大鳥涙

伽揶子のためにの大鳥涙のレビュー・感想・評価

伽揶子のために(1984年製作の映画)
5.0
Amazon Prime Video
ひっそりと公開されて、その後各種媒体に載ることが無かった小栗康平の秀作。戦後復興期にあって、日の当たらぬ世界に生きる人を描き、その切なさは「泥の河」に劣らない。
公開時は大学生だった。外連味のない純愛が安藤庄平さんのカメラに捕らえられ、美しい悲恋に胸を打たれた。
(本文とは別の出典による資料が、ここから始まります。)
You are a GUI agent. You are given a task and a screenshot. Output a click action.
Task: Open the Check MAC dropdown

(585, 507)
寒々とした北海道の夜道、陽光がどこか燻んだ湖上のボート、冷たいアスファルトに耳を当てそっと流す涙、全てが主人公二人を捕えて離さない民族と血縁の業に包み込まれていたのだった。在日でも外国人でもない私には、この二人の心情にストレートな共感を抱くことは難しい。しかしこれらシーンから受ける物哀しさは、二人の心象風景そのものであり、人類普遍の感情なのだと実感した。若い頃感じた本作の悲恋の美しさは、こんなところに立脚していたんだな。
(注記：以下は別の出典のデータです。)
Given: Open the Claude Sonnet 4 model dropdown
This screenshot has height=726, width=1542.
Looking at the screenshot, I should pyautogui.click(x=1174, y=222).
この時代に朝鮮帰還を選ぶ人々が多かった背景と、現在の上皇陛下が御成婚され、日本がひたすら前を向いて進んだ世相を知ると、さらに本作の魅力が高まる。
ラストの主人公は、「泥の河」のラストで去ってゆく廓船と鏡写のようだ。あそこで出会った子どもの名前が持つ意味は実に重い。
以前に機会があって小栗康平監督と歓談した際、彼は本作が最も自分らしく好きに撮れたと語っていた。私にとっても、長い映画生活に残る珠玉の一本。